WarLogs

WarLogs

73.2k Downloads

########### Order of execution #############

  1. report-scrapper / WCLReportScrapper --> Get new reports from website
  2. player-finder / WCLPlayerDiscover --> Get players to parse from reports
  3. player-finder-aggregator / WCLPlayerDiscoverAggregator --> Aggregate players and send them to SQS
  4. player-rank / WCLGetPlayerRanks --> Get ranks for players in SQS
  5. db-generator-v2 / WCLGenerateDBv2 --> Generate LUA DB from players

############## Package Lambda Func #############

  1. aws configure
  2. pip install pipenv
  3. cd /path/to/lambda/folder && pipenv install #This will create a pipenv with dependencies for this lambda using the Pipfile
  4. In each lambda folder, there is a create_lambda_archive.sh file, replace VENV_PATH with path printed at step 3 and GIT_SCRAPPER_PATH with the path to the lambda folder

############## AWS Budget #################

  1. WCLPlayerDiscover 600 pages to scrap = 550 seconds Running with 256 Mb

Approx 5600 pages to scrap every 24h 5600 pages = 5140 seconds 5140 seconds * 30 days * 0.256 = 40k GB Seconds

  1. WCLPlayerDiscoverAggregator

  2. WCLGetPlayerRanks

  3. WCLGenerateDB

  4. SQS Queue

############## Amazon Stuff ###############

WCLPlayerDiscover (player-finder in git)

  1. The lambda is triggered every 15 minutes from 3 am to 8 am through EventBridge scheduler
  2. It looks for a discovery rule in the discovery_schedules collection of Mongo that hasn't been run since at least DELAY_DISCOVERY_IN_HOURS (24) hours
{
  "_id": {
    "$oid": "638190fc00bc58421e002c83"
  },
  "raid": 26,
  "difficulty": 3,
  "startPage": 1,
  "endPage": 600,
  "lastRun": {
    "$date": {
      "$numberLong": "1669438300480"
    }
  }
}
  1. If a rule is found, it breaks down the total number of pages to scrap in chunks of PAGES_PER_THREAD (200) and process the chunks using multiple threads in parallel (5 max currently hardcoded)
  2. All the discovered players are then saved in the discovers collection in Mongo
{
  "_id": 57147396,
  "raidsToScrap": {
    "26": [
      3,
      5
    ],
    "28": [
      3,
      4,
      5
    ]
  }
}
  1. The lastRun field of the discovery rule used is then updated with the current timestamp

Note :

  • We can't run "unlimited" parallel thread with a massive amount of pages because the website then blacklist temporarily the Lambda IP address
  • Currently 3 to 5 thread with 200 pages each and 256 MB (more RAM means more powerfull thread in Lambda, so few RAM mean slower thread and helps staying under the radar) works
  • More than 800 pages in one thread or even 1000 pages on 7 thread and 512 MB RAM and the Lambda reach the max timeout

WCLPlayerDiscoverAggregator (player-finder-aggregator in git)

Material >>
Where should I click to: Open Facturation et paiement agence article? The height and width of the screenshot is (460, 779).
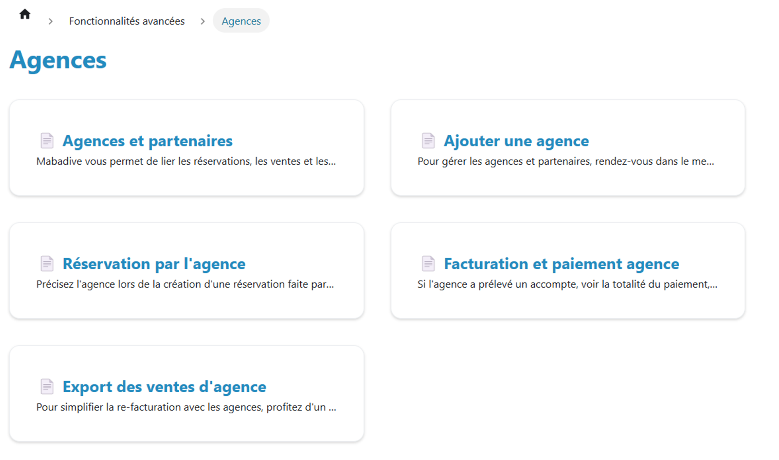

Task set >>
**A.** Rewrite everything from "Approx 5600 pages" down to "(player-finder in git)" in the WarLogs notes, changing "WCLGetPlayerRanks" to "WCLFetchPlayerRanks".
**B.** According to the order of execution in the WarLogs notes, which folder names correspond to the five steps?

List of solutions >>
**A.**
Approx 5600 pages to scrap every 24h 5600 pages = 5140 seconds 5140 seconds * 30 days * 0.256 = 40k GB Seconds

  1. WCLPlayerDiscoverAggregator

  2. WCLFetchPlayerRanks

  3. WCLGenerateDB

  4. SQS Queue

############## Amazon Stuff ###############

WCLPlayerDiscover (player-finder in git)

**B.**
report-scrapper
player-finder
player-finder-aggregator
player-rank
db-generator-v2